Whatever crudeness Andy had expressed in the kitchen, or while maintaining the restaurant, took a back seat as he instructed, with detail and sincerity. He told his story of his travels and mentorships, took questions. He was precise about his favorite version of khao soi, and recalled men and women who taught him to make the dishes he couldn't recreate (for instance, Ike, his friend and longtime employee, helped pin the kung op wun sen: white pepper, and enough to make it fragrant). He wanted us to demonstrate this rich knowledge to those who came to the restaurant, for this out-of-context experience (a tall order for my naïve ass).
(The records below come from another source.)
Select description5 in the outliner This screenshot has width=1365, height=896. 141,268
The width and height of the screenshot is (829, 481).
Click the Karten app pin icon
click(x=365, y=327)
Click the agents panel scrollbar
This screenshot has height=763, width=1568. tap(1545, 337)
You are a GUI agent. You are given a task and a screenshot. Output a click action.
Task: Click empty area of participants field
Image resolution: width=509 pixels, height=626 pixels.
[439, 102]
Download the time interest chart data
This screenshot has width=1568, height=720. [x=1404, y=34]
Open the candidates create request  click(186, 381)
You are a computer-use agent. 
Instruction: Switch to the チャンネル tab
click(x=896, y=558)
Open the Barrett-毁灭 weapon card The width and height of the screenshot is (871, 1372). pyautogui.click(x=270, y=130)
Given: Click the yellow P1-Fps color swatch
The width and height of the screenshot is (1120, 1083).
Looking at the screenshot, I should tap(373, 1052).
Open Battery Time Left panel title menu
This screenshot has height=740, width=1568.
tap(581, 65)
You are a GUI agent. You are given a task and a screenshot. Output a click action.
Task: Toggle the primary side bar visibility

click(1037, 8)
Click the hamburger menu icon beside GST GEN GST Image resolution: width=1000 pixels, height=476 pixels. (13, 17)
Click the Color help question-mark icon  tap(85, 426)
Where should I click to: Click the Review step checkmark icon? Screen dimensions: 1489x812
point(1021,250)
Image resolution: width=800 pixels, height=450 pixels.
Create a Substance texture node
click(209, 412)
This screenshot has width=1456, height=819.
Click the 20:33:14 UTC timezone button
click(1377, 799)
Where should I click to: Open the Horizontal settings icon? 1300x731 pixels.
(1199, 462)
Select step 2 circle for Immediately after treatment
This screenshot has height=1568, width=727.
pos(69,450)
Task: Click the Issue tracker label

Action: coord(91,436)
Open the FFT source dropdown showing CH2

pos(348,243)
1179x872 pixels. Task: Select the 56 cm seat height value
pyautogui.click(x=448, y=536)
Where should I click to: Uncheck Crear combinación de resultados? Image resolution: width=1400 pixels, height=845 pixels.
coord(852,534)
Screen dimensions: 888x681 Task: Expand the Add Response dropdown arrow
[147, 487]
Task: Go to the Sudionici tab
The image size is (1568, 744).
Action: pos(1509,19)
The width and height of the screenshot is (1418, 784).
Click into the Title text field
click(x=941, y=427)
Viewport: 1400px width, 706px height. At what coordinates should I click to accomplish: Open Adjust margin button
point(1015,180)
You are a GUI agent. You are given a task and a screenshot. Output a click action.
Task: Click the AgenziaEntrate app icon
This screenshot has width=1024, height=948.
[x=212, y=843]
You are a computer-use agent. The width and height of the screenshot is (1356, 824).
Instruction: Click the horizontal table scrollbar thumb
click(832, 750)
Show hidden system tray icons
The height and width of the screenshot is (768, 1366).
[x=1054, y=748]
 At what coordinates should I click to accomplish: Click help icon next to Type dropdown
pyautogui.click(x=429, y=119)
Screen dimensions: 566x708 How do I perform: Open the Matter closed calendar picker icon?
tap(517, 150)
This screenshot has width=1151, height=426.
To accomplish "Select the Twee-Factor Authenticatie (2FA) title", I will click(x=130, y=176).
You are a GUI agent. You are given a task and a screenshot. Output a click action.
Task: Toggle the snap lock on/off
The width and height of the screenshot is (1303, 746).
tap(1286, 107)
Seeing the other side of a gruff exterior, there was a deeply sensitive and thoughtful person with a piercing gaze and his work cut out for him. It was the first time I saw Andy as a champion for Thai people, their food and culture. I was surprised by the length of the meeting, the way he covered all this information within the structure of his oddly built menu. It was equal parts geography lesson, language lesson, history lesson, and a how-to on customer service: never dictate or impose, but be helpful when someone needs your help. Simply, it was a lesson on how people eat and managing expectations, packed with a lot of the tenets of Thai cooking.
 

Anyone who works in restaurants has likely had similar moments of inspiration — perhaps in a different arena: someone who's been line cooking for decades, someone who shows you how to prepare perfect coffee, or break down a fish. Maybe it's a chef telling you their philosophy on food, whether it's serving it or making it or eating it. I have similar moments that give me pause now, years later, when being taught about grapes of the Rhône, or when I'm “walked” through Alsace via tastes of Gewurztraminer or Riesling. Sometimes I gain mentorship from an unflappable manager, or someone who champions for you just because you work hard. There is so much gratitude in these moments.
 

That talk with Andy forced me to see beyond the physical stress, and the walkie talkie, and try to give people the experience he sought to provide. It let me see the restaurant as more than the sum of it's parts. It was a dawning of appreciation of my coworkers, who shared a little bit of a taste for magic, for their style and knowledge. I had an awe for the cooks and dishwashers that complain little, and bring so much joy to making this food, to serving it. So began our fostered mutual support. That menu talk instilled a sense of pride in me. I decided to rally behind this singular vision. I just wanted to be a part of it, a witness. And, of course, to drink Rainier with my cohorts at the end of a sweaty shift.